Evaluate the definite integrals by expanding the integrand in a Maclaurin series. \(\int_{0}^{0.1} e^{-x^{2}} d x\)

The Maclaurin series is a special case of the Taylor series, centered at zero. It is an infinite series used to represent functions. The general form of the Maclaurin series for a function, \( f(x) \), is given by:
\[ f(x) = f(0) + f'(0)x + \frac{f''(0)x^2}{2!} + \frac{f'''(0)x^3}{3!} + \cdots \]
The exponential function, \( e^x \), is particularly nice because it has an easily recognizable Maclaurin series:
\[ e^x = 1 + x + \frac{x^2}{2!} + \frac{x^3}{3!} + \cdots \]
In the exercise, we use the Maclaurin series to approximate the function \( e^{-x^2} \), by substituting \( -x^2 \) for \( x \):
\[ e^{-x^2} = 1 - x^2 + \frac{x^4}{2!} - \frac{x^6}{3!} + \cdots \]
This substitution helps convert the complex function into an infinite polynomial series, making it easier to integrate term-by-term.

A definite integral calculates the area under a curve within specified limits. For a function \( f(x) \) integrated from \( a \) to \( b \), it is expressed as:
\[ \int_a^b f(x) \, dx \]
In our exercise, we are tasked with evaluating the definite integral:
\[ \int_{0}^{0.1} e^{-x^2} \, dx \]
This integral calculates the area under the curve \(e^{-x^2}\) from \( x = 0 \) to \( x = 0.1 \). Due to the complexity of the function, we expand \( e^{-x^2} \) using its Maclaurin series before integrating.

The term-by-term integration involves integrating each term of a series individually. This method simplifies integration of complex or non-standard functions.
In our exercise, we substitute the Maclaurin series for \( e^{-x^2} \) into the integral:
\[ \int_{0}^{0.1} e^{-x^2} \, dx = \int_{0}^{0.1} \left(1 - x^2 + \frac{x^4}{2!} - \frac{x^6}{3!} + \cdots\right) \, dx \]
We integrate each term separately:

• \( \int_{0}^{0.1} 1 \, dx = 0.1 \)
• \( \int_{0}^{0.1} (-x^2) \, dx = -\frac{(0.1)^3}{3} = -0.000333 \)
• \( \int_{0}^{0.1} \frac{x^4}{2!} \, dx = \frac{(0.1)^5}{10} = 0.000001 \)

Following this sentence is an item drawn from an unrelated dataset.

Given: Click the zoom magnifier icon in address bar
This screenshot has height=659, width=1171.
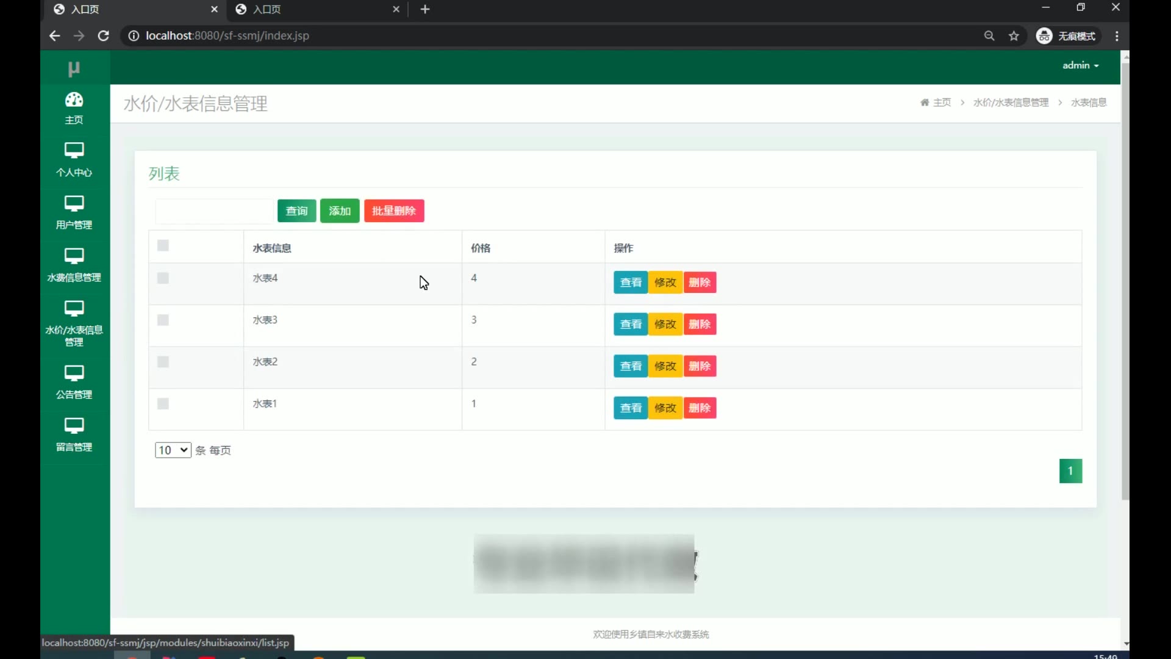Looking at the screenshot, I should [x=989, y=36].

Higher-order terms become extremely small and are often neglected, simplifying our calculations further.

Exponential functions involve the constant \( e \) (approximately 2.718). They are critical in various fields like mathematics, science, and engineering.
The general form of an exponential function is \( e^x \). When combined with powers or exponentials of variables, these functions become more complex to integrate.
In the context of our integral:
\[ e^{-x^2} \]
We encounter an exponential function with a negative quadratic exponent. This makes direct integration challenging, but approximations like the Maclaurin series help simplify the process. By expanding \( e^{-x^2} \) into a series, we can perform term-by-term integration to find:
\[ \int_{0}^{0.1} e^{-x^2} \, dx \approx 0.099668 \]
This approach is a powerful tool for working with exponential functions where exact integrals are not easily attainable.